Isn't it a bit suspicious that what's 'for the better' is what lets you feel bad for yourself?

This went on, back and forth, in his head for quite a while as he walked; he quickly became acutely aware that he was, in fact, arguing with himself, and he was glad he didn't have any audience except for himself.

He frowned and stopped as he caught scent of something unfamiliar on the air. He furrowed his brow, and looked at the sky, and then his surroundings. He was at the old soccer field; there were a few lonely cars parked nearby, but for the most part, it was quiet and bereft of people. He had been following his feet, taking turns to avoid the flickering street lamps.
(They had been flickering a lot, hadn't they?)

Wasn't it odd, though?
The lights on the field were flickering, too.

...

Dammit.

***

Meghan was pacing restlessly in her room. It had only been maybe ten minutes since Oremon had stormed out, but it had felt like ten hours. She looked outside; it was getting dark, and she didn't want to go running after him, because she didn't want to potentially exacerbate a problem, but if he hadn't come back in the first two minutes...
She realized she maybe had gone a bit far with that last comment, but as far as she saw it, Oremon was being a complete emo dickhead.

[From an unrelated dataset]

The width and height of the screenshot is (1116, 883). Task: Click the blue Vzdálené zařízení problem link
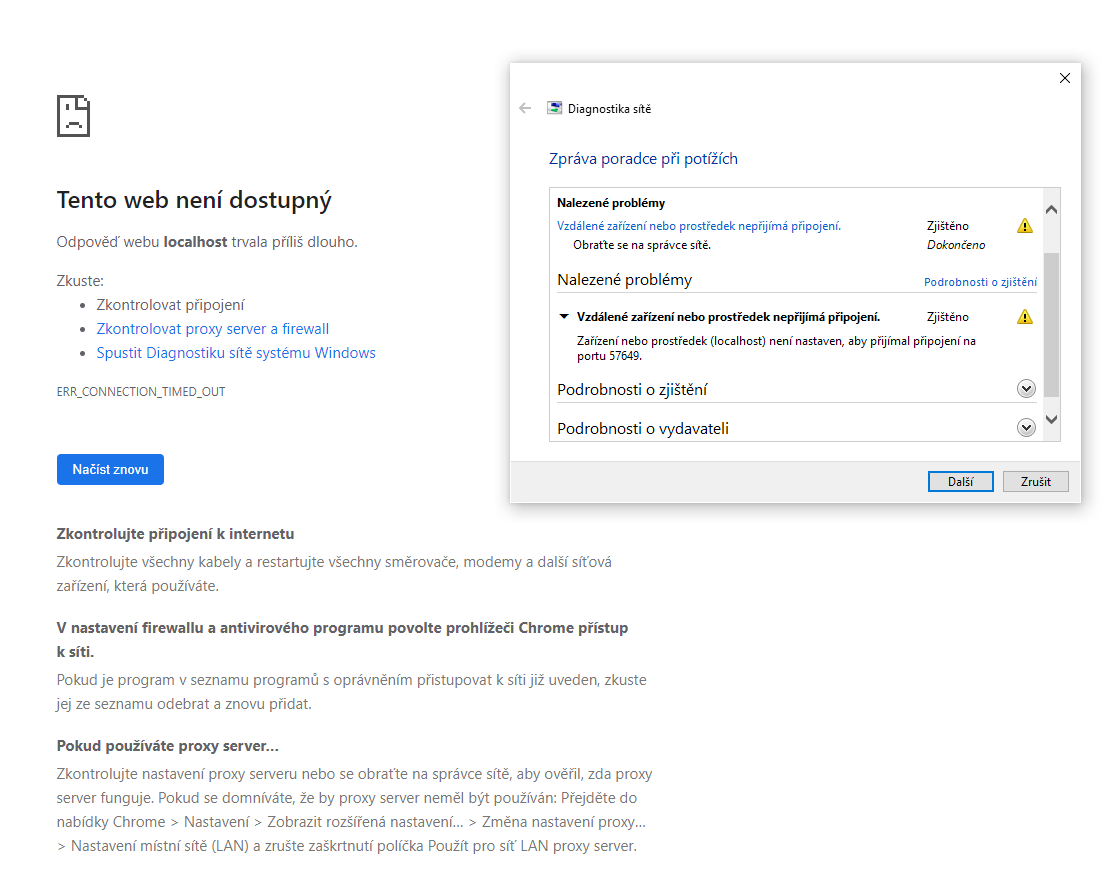click(x=698, y=226)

She hadn't let go of her D-Rive. She kept it held tightly in her hands, watching the path of the little glowing shape of Oremon's head as it moved further and further from the center of the radar, though he was moving slowly. She guessed he was heading wherever seemed to be the most stealthy, but who knew how long that would last?

(And what if someone -- or something -- else ran into him...?)

And anyway that's how Meghan ended up pulling on her sneakers and running down alleyways to try and catch up with a talking goat at 8:52 PM on a fine August evening.

Not long after she left her house, she felt her heart skip a beat as a new dot appeared on her radar.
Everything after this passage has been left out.